Ashley Madison developers created the site's first artificial female user in 2002 and went on to create an entire army of fembot daters, according to Gizmodo's Annalee Newitz. Newitz dug through leaked documents to reveal the lengths to which Ashley Madison went to avoid revealing its use of bots to beckon men into paying money to see "come hither" messages being sent by machines. Wen users and California's attorney general inquired about the bots, Ashley Madison claimed they were the creations of random fraudsters. Eventually Ashley Madison decided to disclose the existence of fembots in its terms of service, admitting that fictitious Ashley Angels existed for “entertainment” and “market research.” (Its terms of service did not disclose that its users might be paying money to talk to a bot.) The current terms of service were changed this year to gloss over the bot bit, saying only that some interactions on the site may be "exaggerated or fantasy."

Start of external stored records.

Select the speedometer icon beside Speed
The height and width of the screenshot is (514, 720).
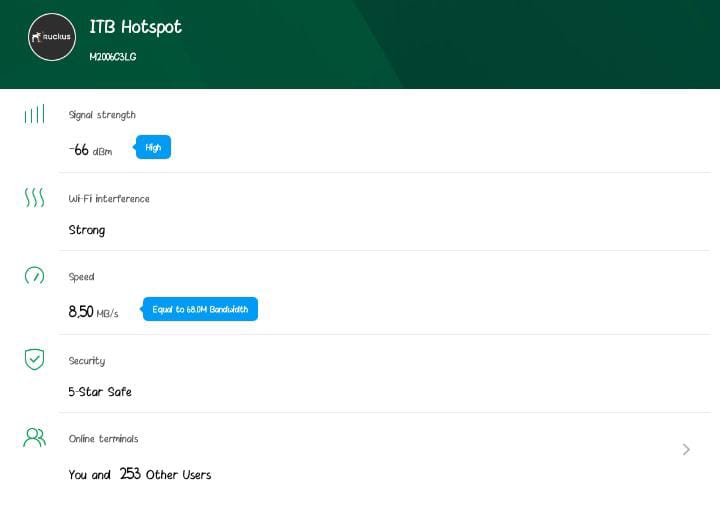click(34, 275)
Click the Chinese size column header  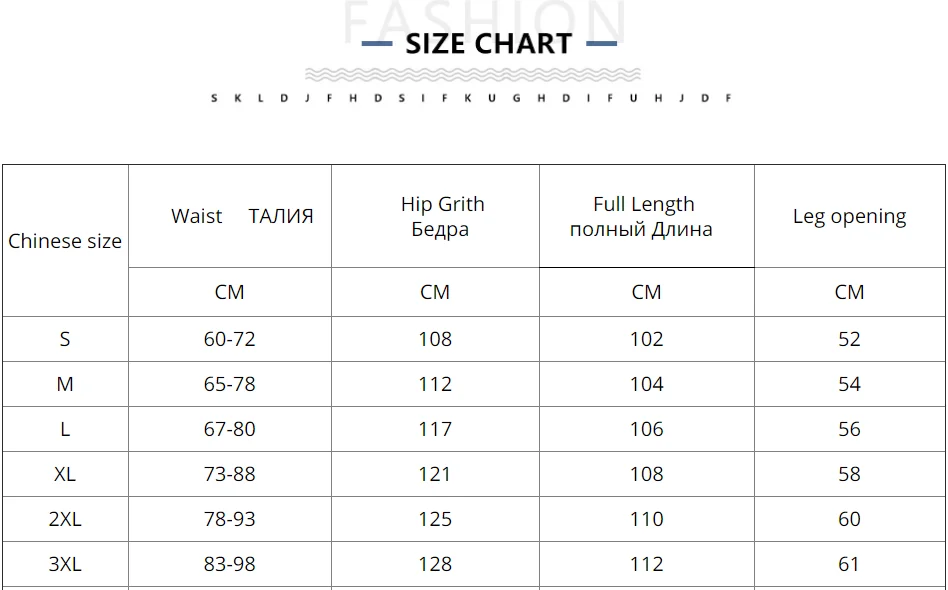(65, 241)
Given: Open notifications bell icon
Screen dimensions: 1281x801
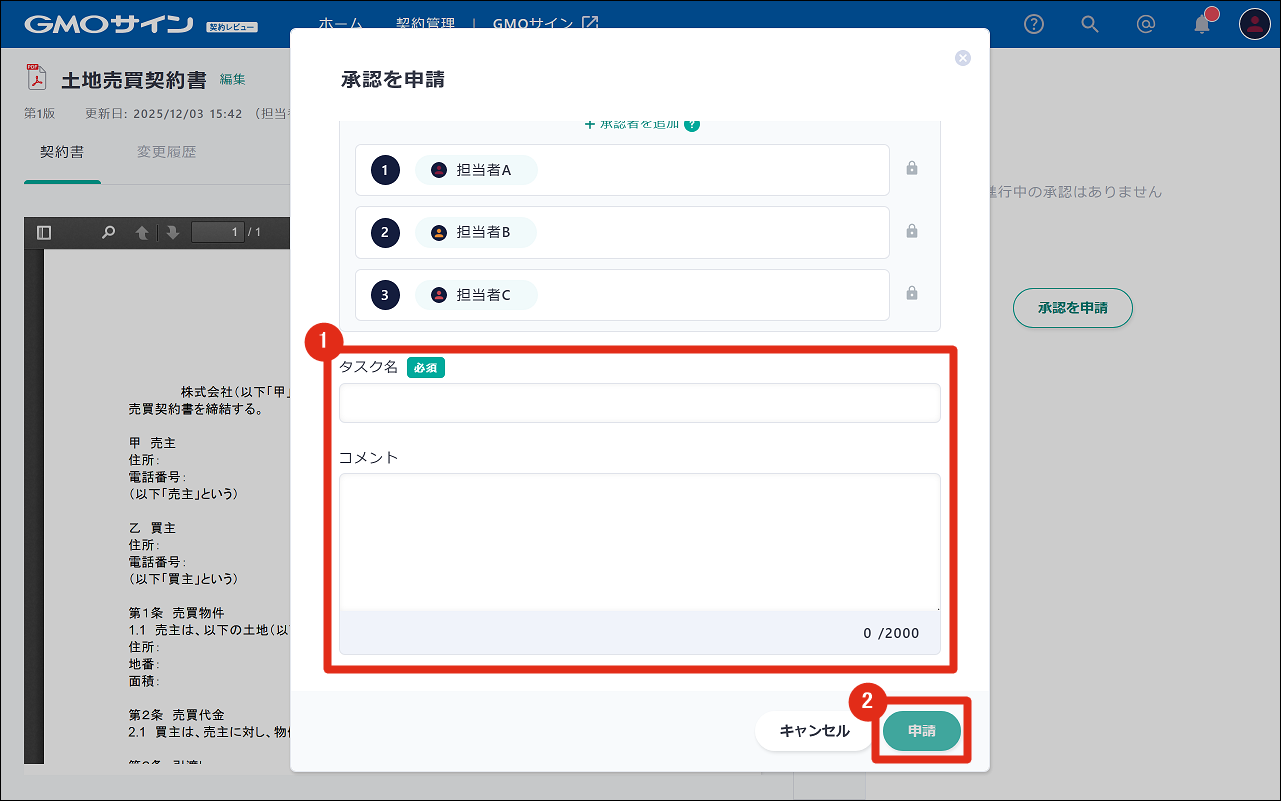Looking at the screenshot, I should point(1202,25).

Ashley Madison's password security wasn't really all that secure

When data from Ashley Madison first leaked online, the company was given a pat on the back for having the foresight to store information like passwords using a cryptographic security algorithm called bcrypt that makes it incredibly hard to crack stolen passwords. But hobbyist hackers have been able to crack more than 12 million Ashley Madison passwords in a matter of weeks due to errors in the programming. Stored in the same database as the bcrypted passwords was an algorithm that made them easier to crack. As Ars Technica put it, it was "the equivalent of stashing the key in a padlock-secured box in plain sight of that vault." The weeks since the leak have revealed that Ashley Madison was sloppy about security elsewhere, too, like in a file that stored passwords in plaintext that could easily be matched with corresponding usernames and e-mail addresses. Yikes.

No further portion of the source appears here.